I am confused with port mapping and ISR
since i am following an article which mentioned that hardware ports are mapped to memory from 0x00000000 to 0x000003FF
now we can talk with microcontroller of that hardware using these port no using IN and OUT instructions ok
but what is ivt then mean i read ivt contain address of interrupt service routine
everthing is messed in mind
do when we use IN /OUTwith port no cpu checks in ivt and how microcontrollers knows their number
When hardware ports are mapped to memory location then this is called Memory-Mapped IO.
Hardware is accessed by reading/writing data/commands in their registers.
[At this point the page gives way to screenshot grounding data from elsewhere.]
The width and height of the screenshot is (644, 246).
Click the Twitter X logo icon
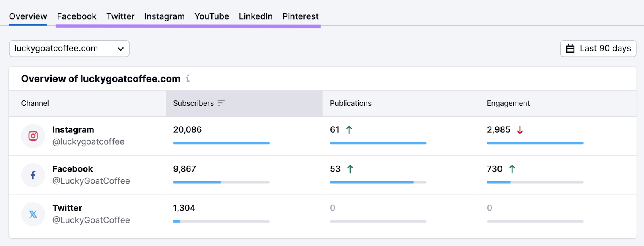pos(33,214)
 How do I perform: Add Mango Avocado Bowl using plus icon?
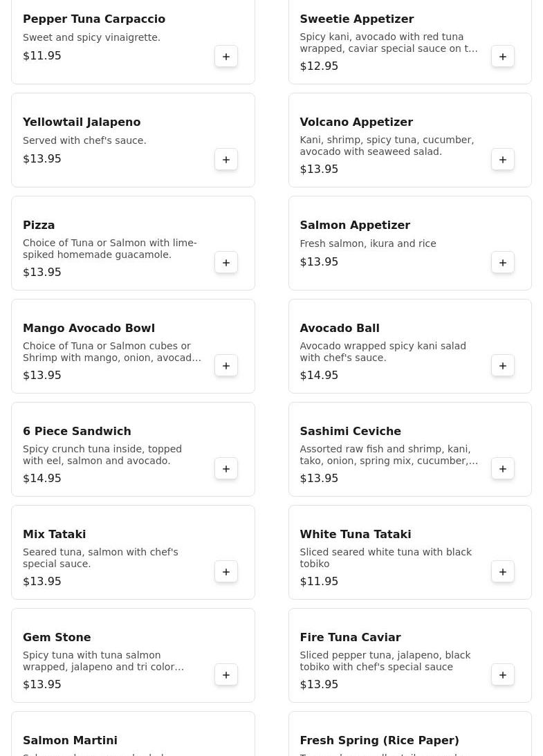226,366
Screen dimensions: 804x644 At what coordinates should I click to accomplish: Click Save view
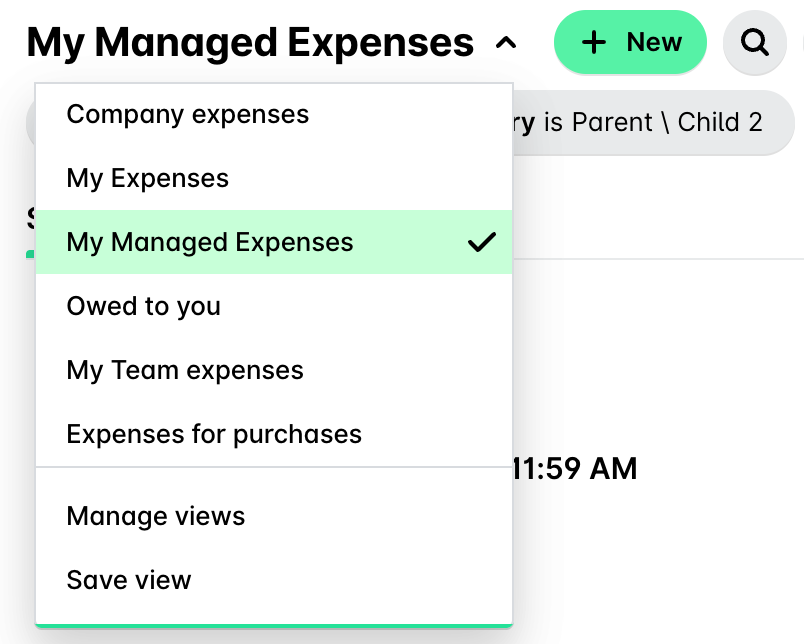tap(128, 580)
In Memory Mapped IO, instead of transmitting data/command to hardware registers, the cpu reads/writes signal/command/data at particular memory locations which are mapped to hardware registers. Therefore, communication between hardware and cpu happens via read/write to specific memory location.
When a hardware in installed it is given a set of fixed memory location for the purpose of Memory Mapped IO and these memory location are recorded. Also, every hardware has its ISR whose address is stored in IVT. Now when a particular hardware interrupts the cpu, the cpu finds the interrupting hardware's ISR address from the IVT. Once the cpu identifies with which hardware the communication (I/O) needs to be done then it communicate with that hardware via Memory Mapped IO by making use of the fixed memory locations which were allocated for that hardware.
Related
I want to understand how a CPU works and so I want to know how it communicates with a PCIe card.
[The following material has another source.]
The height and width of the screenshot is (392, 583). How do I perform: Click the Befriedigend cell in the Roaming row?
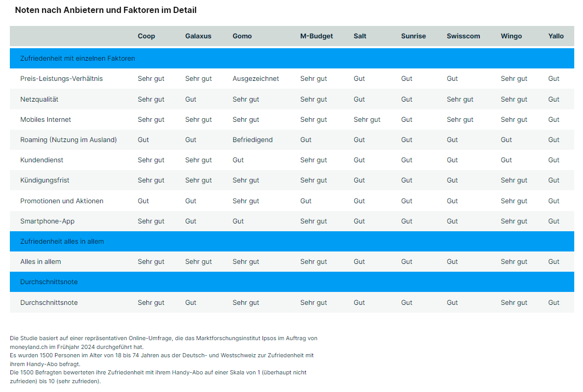(253, 139)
Which instructions does the CPU use to initialize a PCIe port and than read and write to it?
For example OUT or MOV.
A CPU mainly communicates with PCIe cards through memory ranges they expose. This memory may be small for network or sound cards, and very large for graphics cards. Integrated GPUs have also have their own tiny memory but share most of the main memory. Most other cards also have read/write access to main memory.
To set up the PCIe device, the configuration space is written to. On x86, the BIOS or bootloader will provide the location of this data. PCI devices are connecting in a tree which may include hubs and bridges on larger computers and this can be shown in lspci -t. Thunderbolt can even connect to external devices. This is why the OS needs to recursively "probe" the tree to find PCI devices and configure them.
Synchronization uses interrupts and ring buffers. The device can send a prenegotiated interrupt to the CPU when it's done doing work. The CPU writes work to a ring buffer. It then writes another memory location that contains the head pointer. This memory location is located on the device so it can listen to writes there and wake up when there is work to do.
Most of the interaction for modern devices will use MOV instead of OUT. The I/O ports concept is very old and not very suitable for the massive amount of data on modern systems. Having devices expose their functionality as a type of memory instead of a separate mechanism allows vectorized variants of MOV to move 32 bytes or similar at a time. With graphics card and modern network cards supporting offload, they can also use their own hardware to write results back to main memory when instructed to do so. The CPU can then read the results when it's free later, again using MOV.
Before this memory access works, the OS will need to set up the memory mapping properly. The memory mapping is set in the PCI configuration space as BARs. On the CPU side it is set up in the page tables. CPUs usually have caches to keep data locally because access to RAM is slower. This causes a problem when the data needs to get to a PCI device, so the OS will set certain memory as write-through or even uncacheable so this is ensured.
The word BAR is often marketed by GPU vendors. What they are selling is the ability to map a larger region of memory at a time. Without that, OSes have been just unmapping and reinitializing by remapping a limited window of memory at a time. This exemplifies the importance of MOV accessing PCIe devices.
DMA controllers are present on disks, networking devices. So they can transfer data to main memory directly. Then what is use of the dma controller inside processor chip ?Also i would like to know, if there are different buses (i2c, pci, spi) outside of processor chip and only one bus (AXI) inside processor. how does this work?(shouldn’t it result in some bottleneck)
The on-chip DMA can take the task of copying data from devices to memory and viceversa for simple devices that cannot implement a DMA of their own. I can think that such devices can be a mouse, a keyboard, a soundcard, a bluetooth device, etc. These devices have simple logic and their requests are multiplexed and sent to a single general purpose DMA on the chip.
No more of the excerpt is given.